(Source data begins)
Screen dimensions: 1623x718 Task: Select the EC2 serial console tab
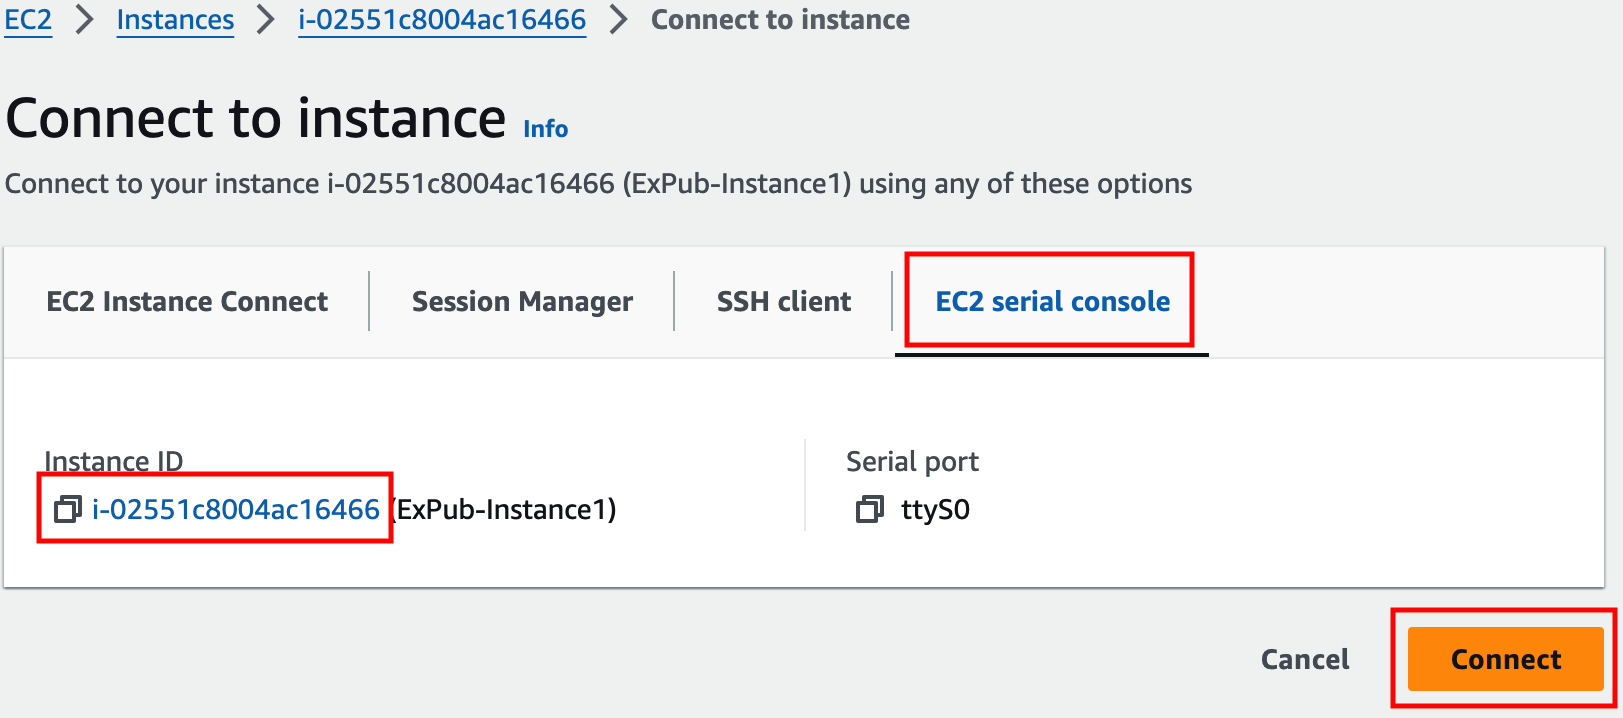1052,301
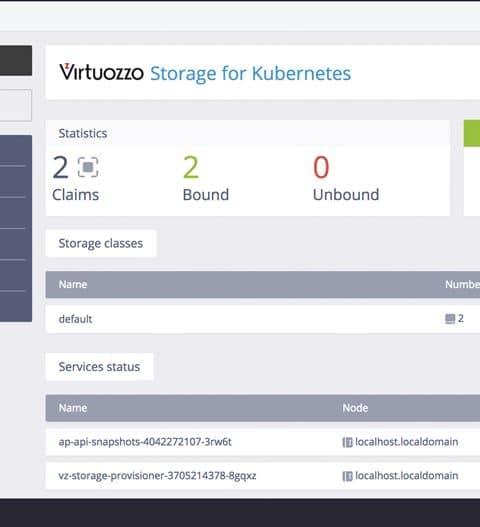Viewport: 480px width, 527px height.
Task: Select the Services status tab
Action: pos(99,367)
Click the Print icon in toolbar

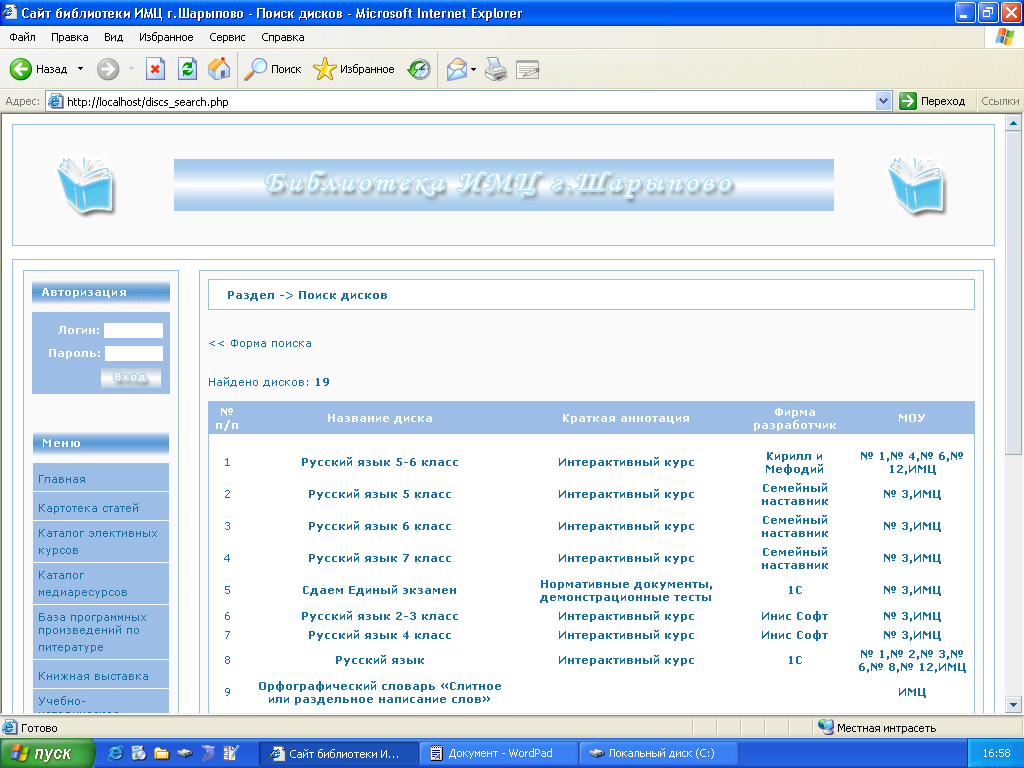[x=496, y=69]
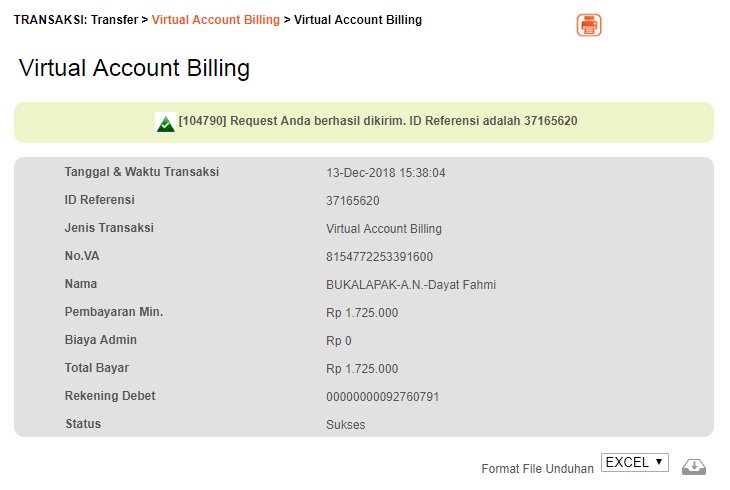The width and height of the screenshot is (730, 490).
Task: Click the transaction date 13-Dec-2018 15:38:04
Action: pyautogui.click(x=385, y=173)
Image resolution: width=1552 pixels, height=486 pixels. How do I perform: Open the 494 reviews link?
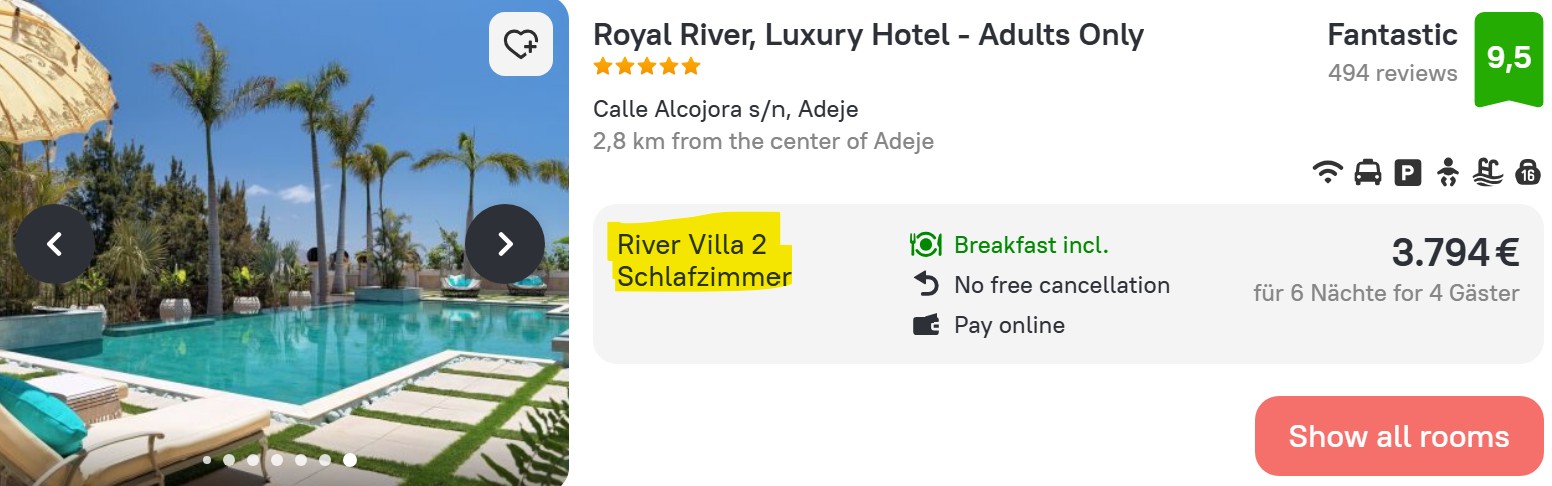tap(1392, 73)
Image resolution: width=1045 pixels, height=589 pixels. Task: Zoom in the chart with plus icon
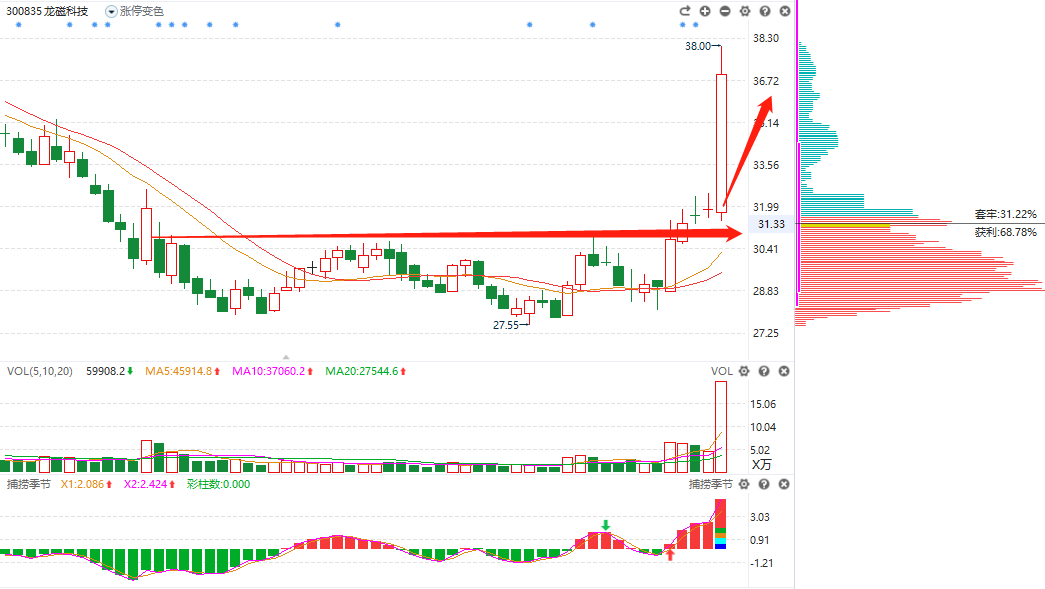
(Source data ends)
Directions — Print every line of the material above exactly as it reads, skipping the pictures.

Result for this exercise —
Screen dimensions: 1623x718 Task: Select the EC2 serial console tab
1052,301
Viewport: 480px width, 527px height.
Task: Select the Services status tab
Action: pos(99,367)
Click the Print icon in toolbar

[x=496, y=69]
The width and height of the screenshot is (730, 490).
Task: Click the transaction date 13-Dec-2018 15:38:04
Action: pyautogui.click(x=385, y=173)
Image resolution: width=1552 pixels, height=486 pixels. How do I perform: Open the 494 reviews link?
tap(1392, 73)
Image resolution: width=1045 pixels, height=589 pixels. Task: Zoom in the chart with plus icon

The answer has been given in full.